Problems to work on
1. Answer these questions using the book review:
(a) How did the reviewer come to own the book?
(b) What is Mary's profession?
(c) How does the reviewer describe the characters?
2. Quote everything in the book review from "Then she remembers" down to "it for free.".

━━ Text extract

Then she remembers who killed her during her last life, nine hundred years ago…Michael.


Comment: I was given this book as a Christmas gift. I admit that I had my eye on it, although it was never a priority. I figured I could wait for some of my friends' opinions before getting my own, but one of said friends gifted it to me and I was able to read it for free.

This is the story of Mary, a doctor who has had several weird dreams and feels lost in her own life. Then one day something happens and she sees herself running for her life. She meets Michael, who helps her and who shows her who she really is. But there's someone hunting them and the reason why is a real mystery until Mary finally remembers it all...

This book is really weird. It shouldn't come as a surprise, considering how the author is what we readers call a "hit or miss". At least for me, personally, she is. Two or three of her books from another series were perfection incarnated while others were boring and annoying. I kind of hoped this one would be amazing, but well, it wasn't, not for me.
The thing is, I still can't explain what this book is about because honestly I never figured it out. I can understand the idea of special beings, very old and hard to be forgotten, being able to reincarnate and live on throughout the times in hopes of saving humanity? from a bad villain bent on destruction but I can't say more because, nothing else is explained. I'm being true, believe me.

The characters are very introspective, all of them. There is a lot of time dedicated to their thoughts and the story isn't big enough, in my opinion, to favorably divide the attention between that and a captivating plot. So, the plot lost this fight and it seemed there just to fill space, which seems absurd but was the feel it gave me.

I really can't explain this, because it's odd. This is UF and it's only the first of the series so I know more things will be reveled in the next installments, however I don't think I'll read them.

━━━━
━━ Collected material

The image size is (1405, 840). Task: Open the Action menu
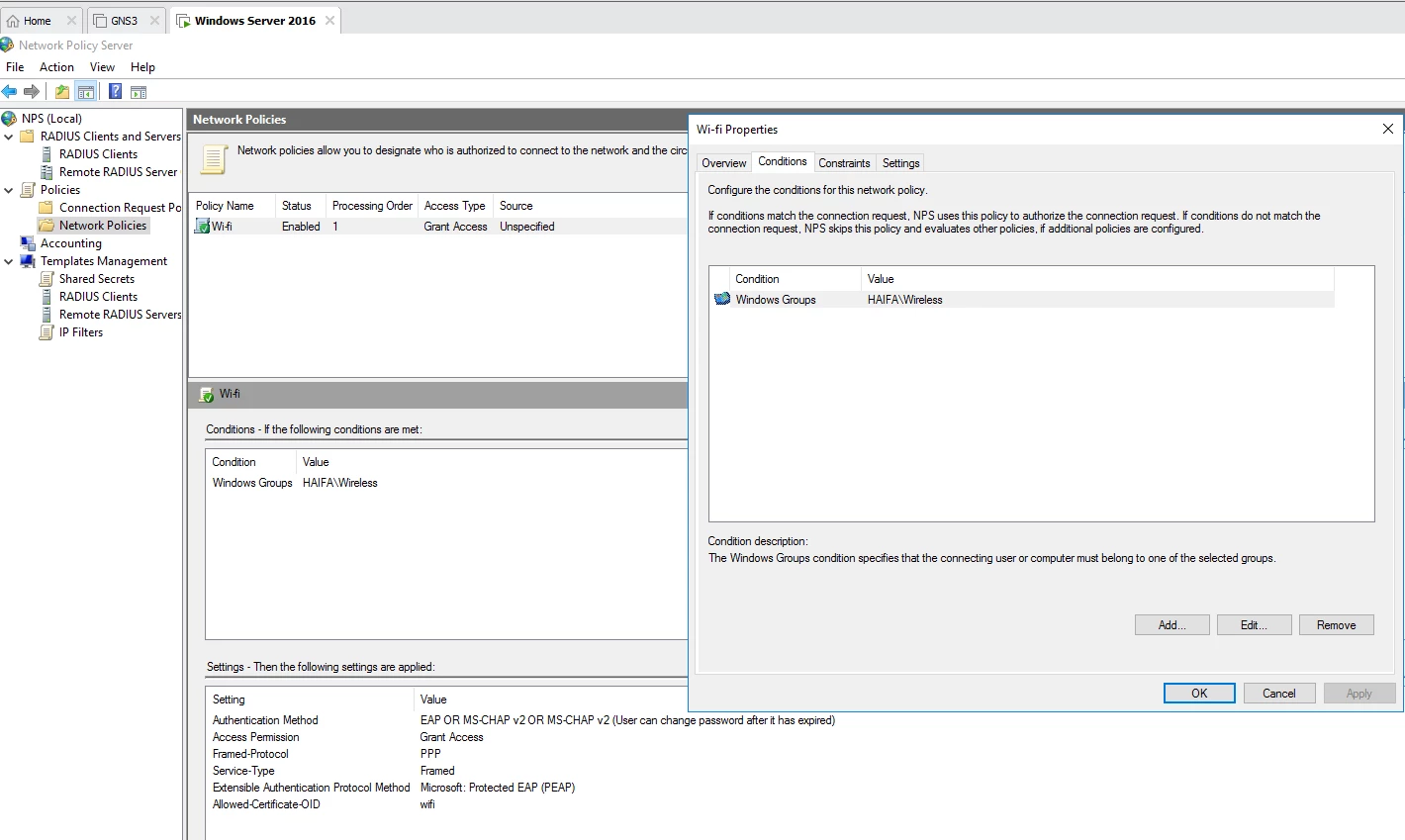click(x=56, y=67)
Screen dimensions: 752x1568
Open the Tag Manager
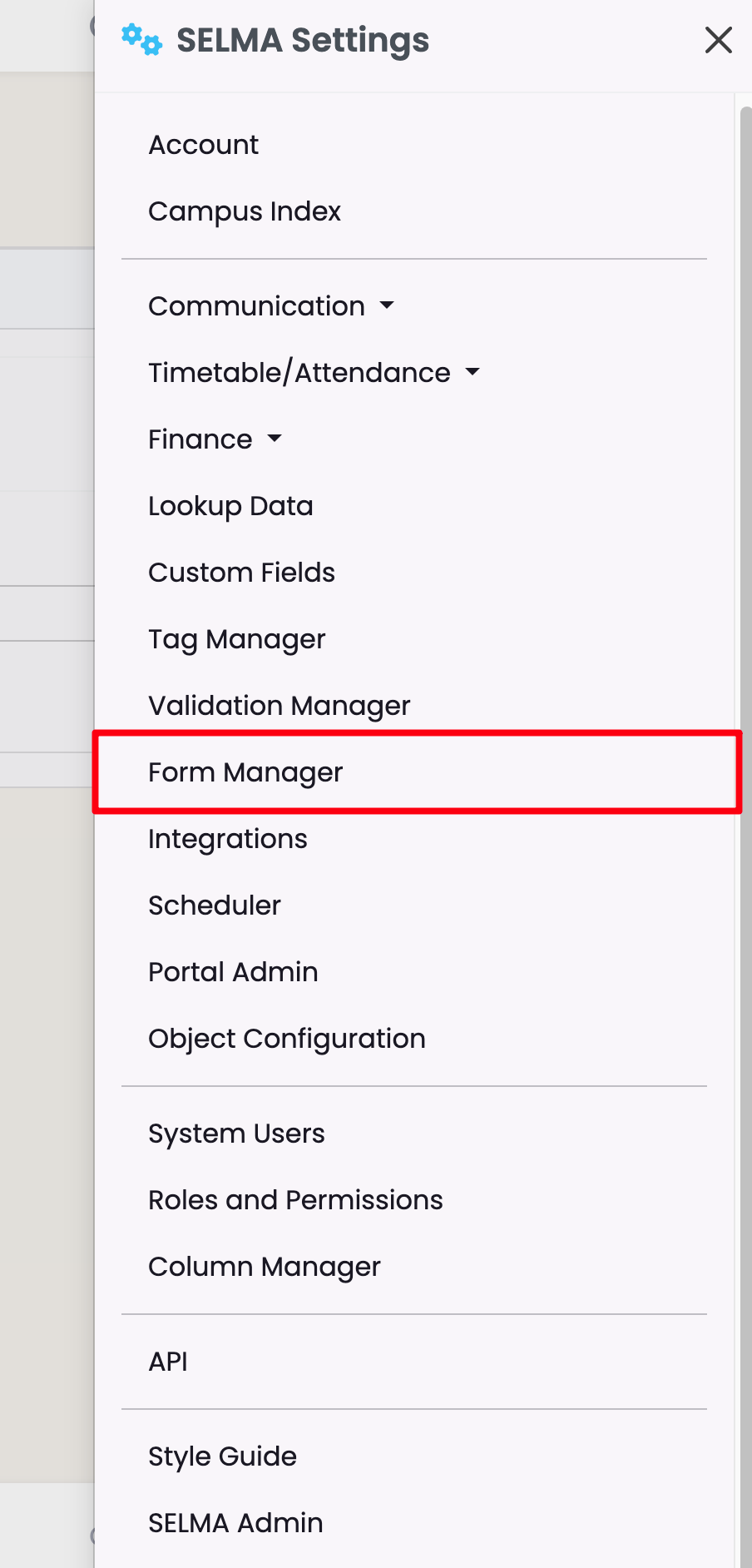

━━━━

Worked answers
1.
(a) A friend gave it to the reviewer as a Christmas gift.
(b) She is a doctor.
(c) They are all very introspective.

2.
Then she remembers who killed her during her last life, nine hundred years ago…Michael.


Comment: I was given this book as a Christmas gift. I admit that I had my eye on it, although it was never a priority. I figured I could wait for some of my friends' opinions before getting my own, but one of said friends gifted it to me and I was able to read it for free.